Tutorials > Time Series Forecasting in Python - Part 1

Time Series Forecasting in Python - Part 1

Published on: 20 May 2021

Forecasting Python

Introduction

Time Series is a sequence of data that is present in intervals of time. These intervals can be hourly, daily, weekly, or any quantifiable repetitive duration of time. A sequence of these observations made over regular time intervals is called time series. Forecasting time series deals with predicting the next cycle or observation of events that would occur in a future-referenced time frame. We will walk through forecasting Time Series in this chapter.

Understanding the flow of Time Series Forecasting

Flow of Time Series Forecasting and Analysis

Sequence Analysis and its Importance

In the present era, every business is using Machine Learning to understand the behavior of their customers and forecast sales and acquisitions. Besides, time series forecasting has massive commercial and consumer marketing importance because things that are important to a business, like demand, sales quotes, number of people visiting a website, stock price predictions, etc. are essentially time series data where forecasting helps. We start the analysis by understanding numerous aspects of the nature of data and its dependency on time.

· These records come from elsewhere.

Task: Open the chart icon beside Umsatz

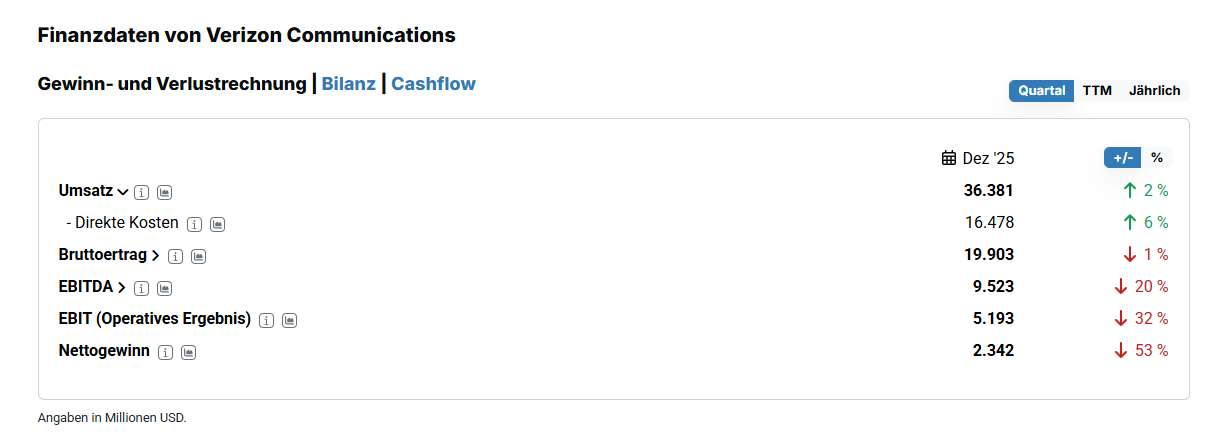Action: pos(165,191)
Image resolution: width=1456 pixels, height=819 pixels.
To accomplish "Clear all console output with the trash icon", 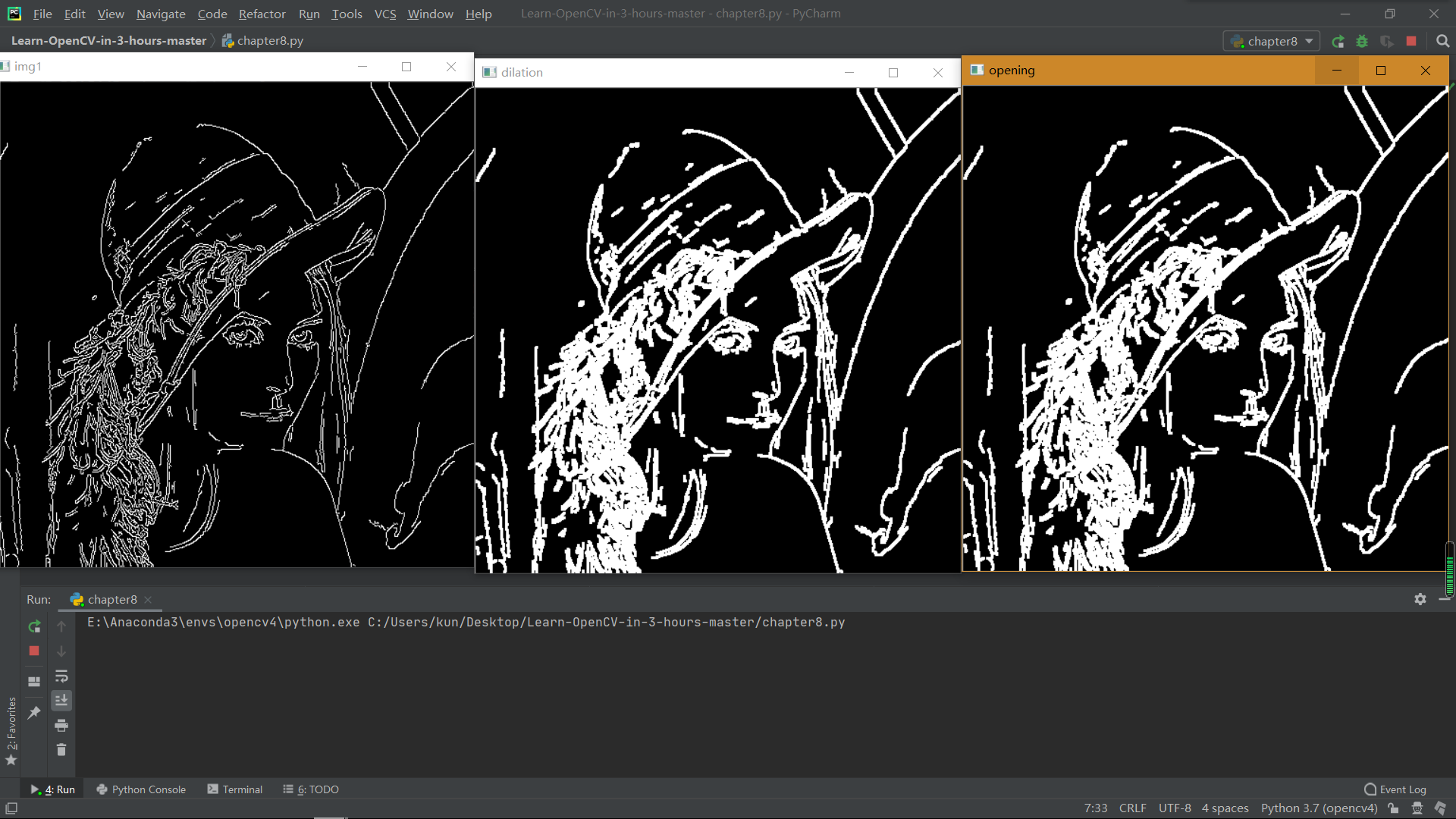I will pyautogui.click(x=61, y=750).
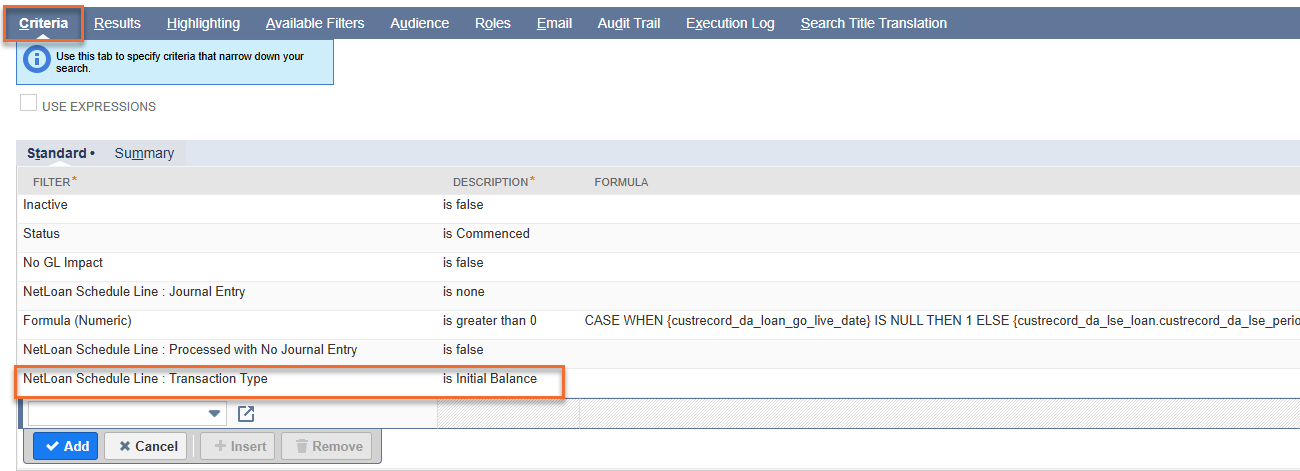Screen dimensions: 1300x471
Task: Select the Audience tab
Action: tap(419, 23)
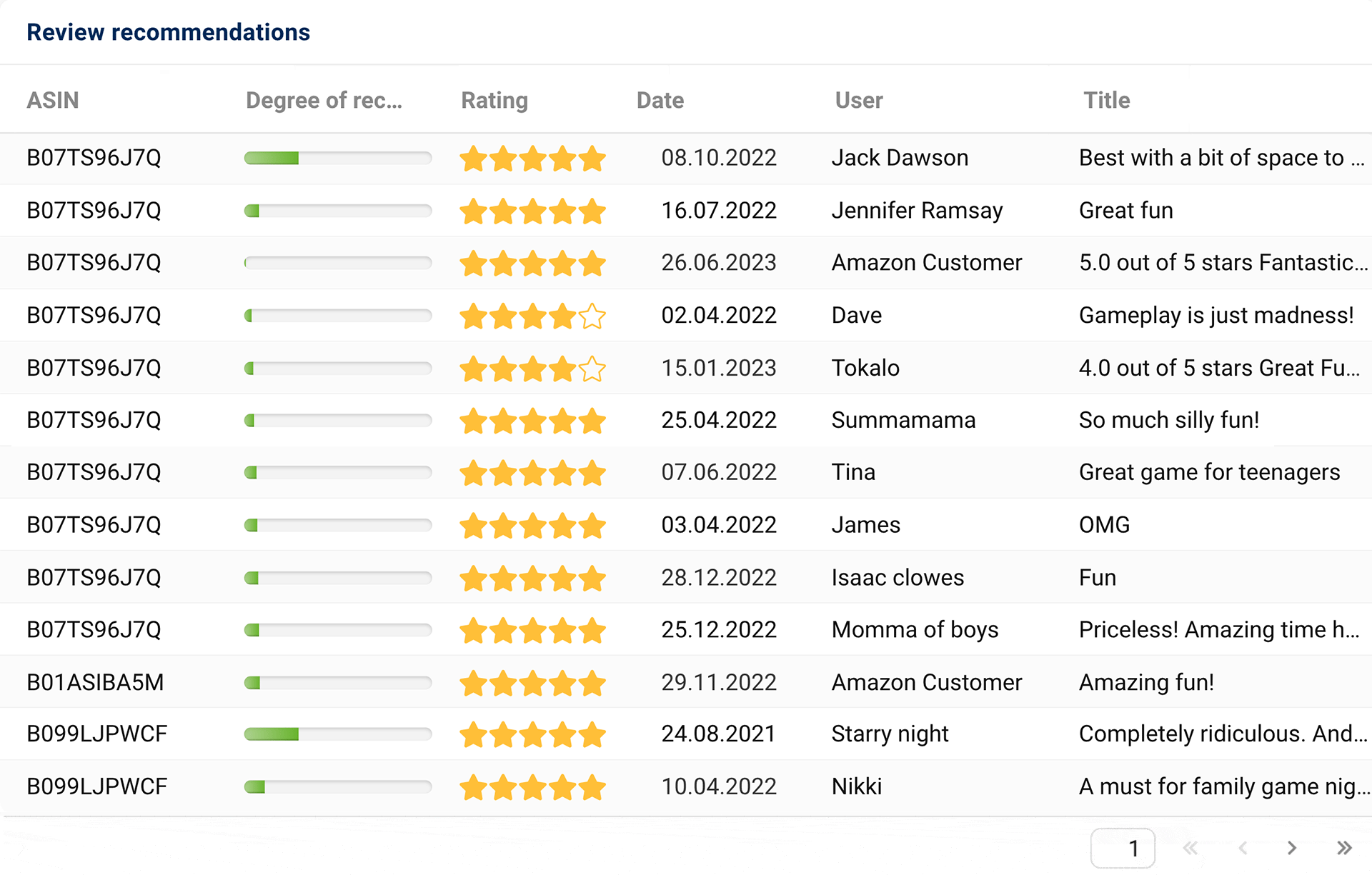Click star rating of Dave's review

tap(532, 316)
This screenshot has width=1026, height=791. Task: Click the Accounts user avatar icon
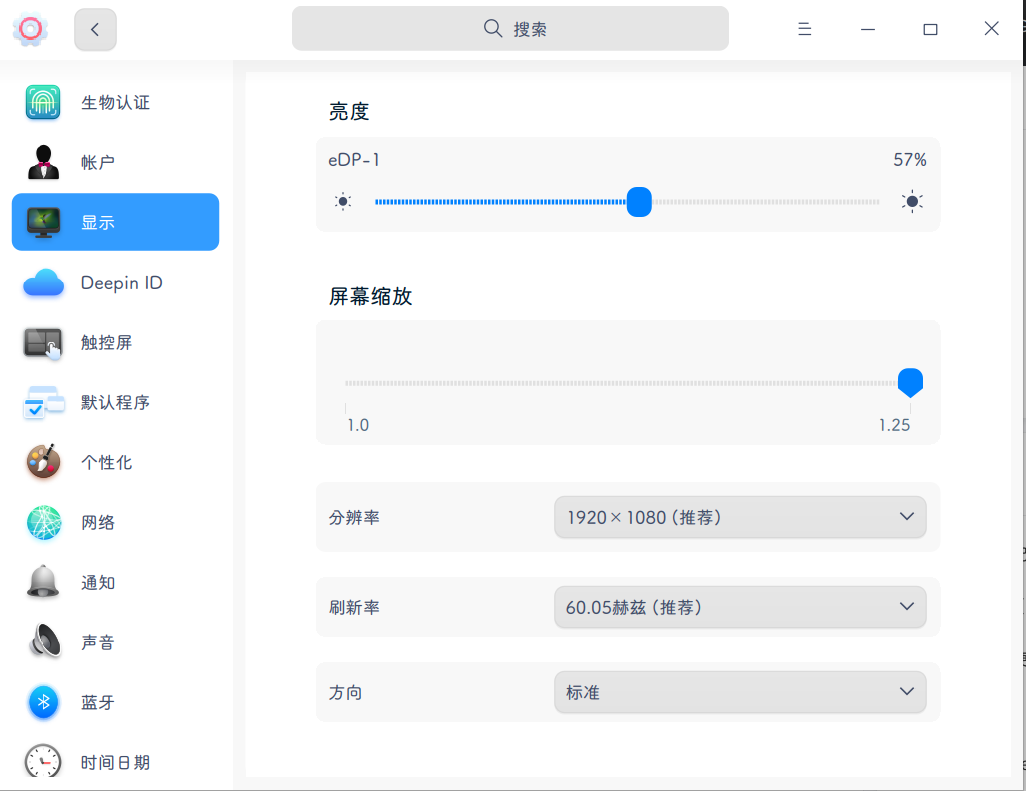[x=43, y=162]
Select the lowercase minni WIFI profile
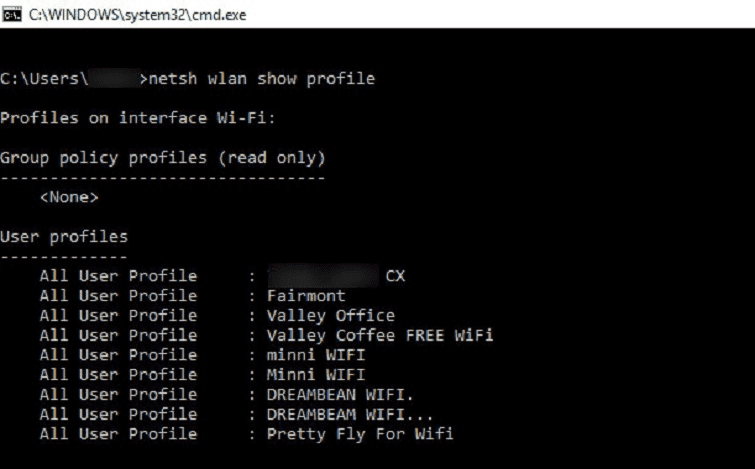Image resolution: width=755 pixels, height=469 pixels. click(316, 355)
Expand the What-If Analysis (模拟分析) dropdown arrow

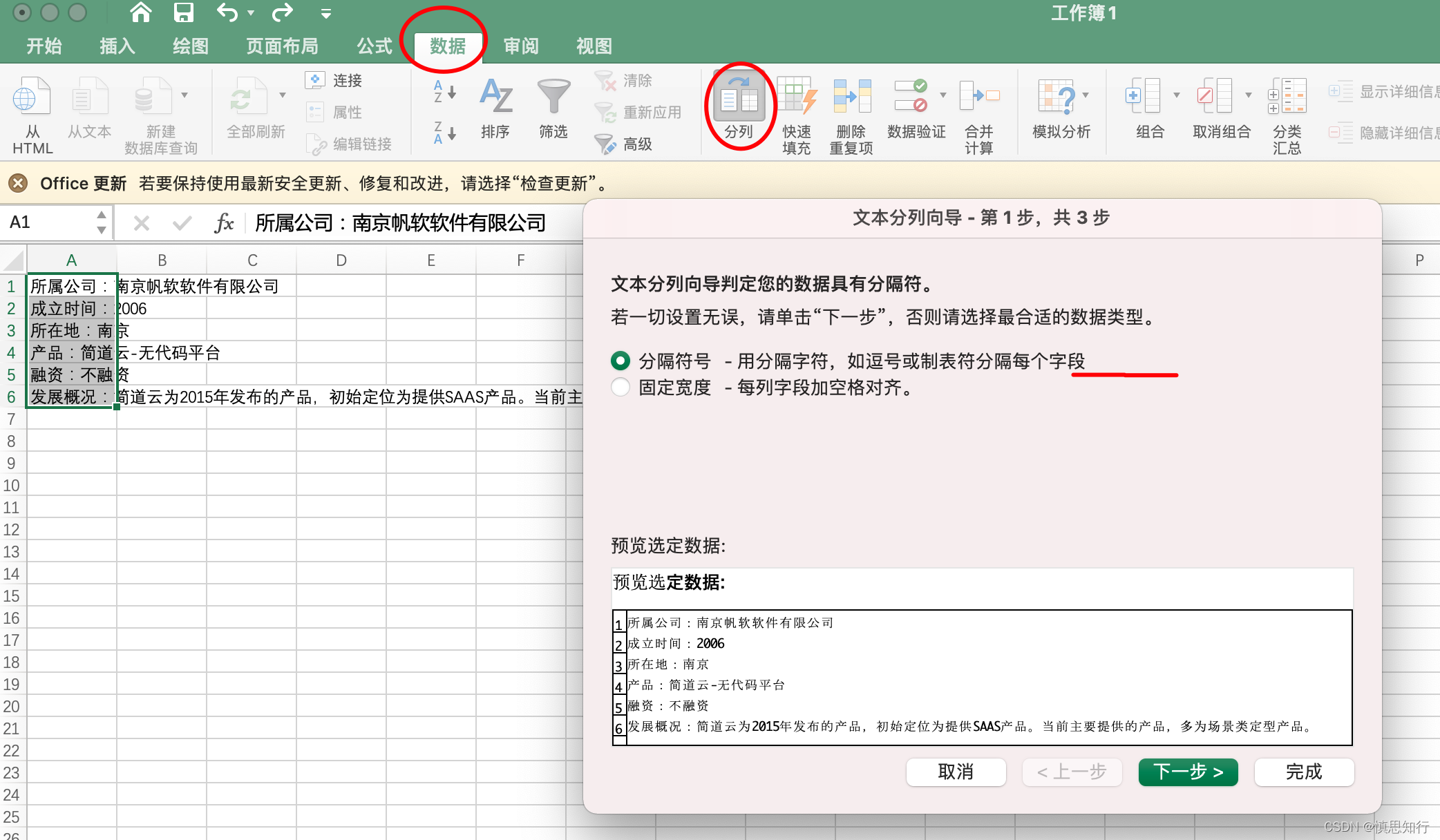[1086, 95]
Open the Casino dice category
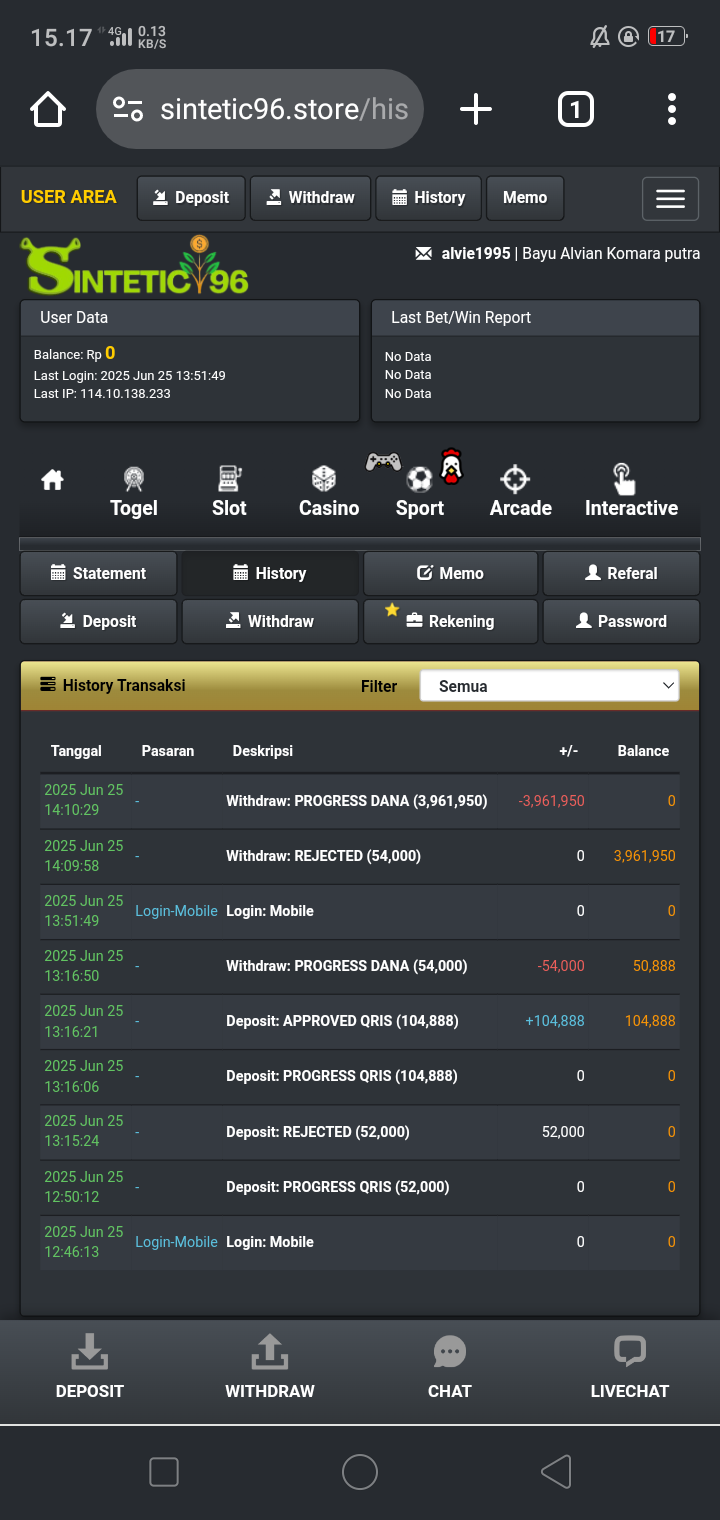Viewport: 720px width, 1520px height. tap(328, 492)
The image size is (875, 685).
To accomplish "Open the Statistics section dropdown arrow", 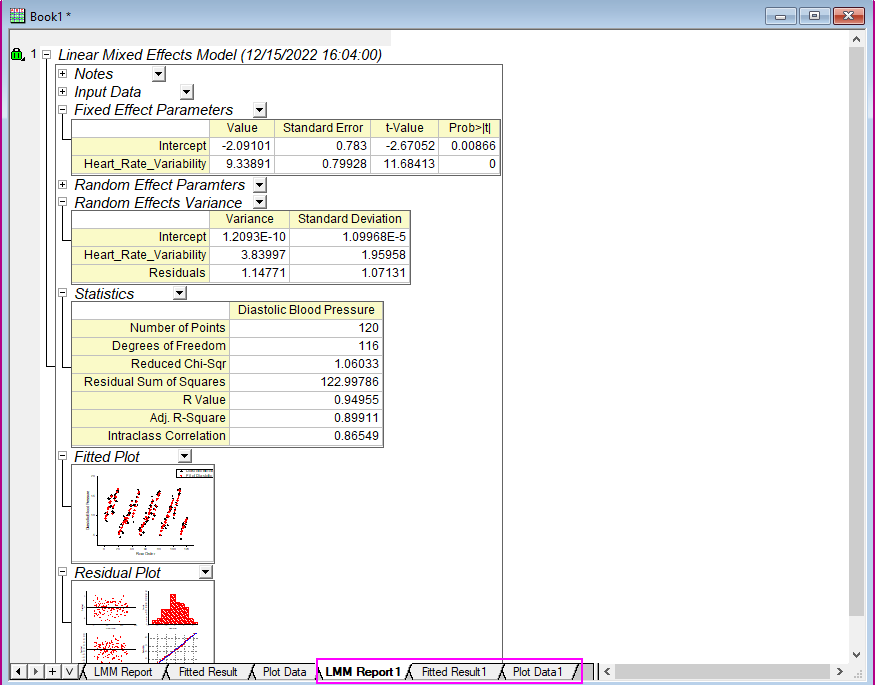I will coord(179,294).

Panel Data: Panel is a time-based dataset that in addition to sequential data also contains one or more linked variables that are quantified for same periods of time. These dependent variables help in providing valuable insights for predicting the value of ‘Y’. One way to understand whether a dataset is time series or panel, is to understand if the time column is the only part of data that is affecting the outcome of the prediction.
Time series analysis is applicable to real-valued numerical data, continuous data, discrete numerical data, as well as discrete symbolic data (that is, series of characters, such as letters and words of a language).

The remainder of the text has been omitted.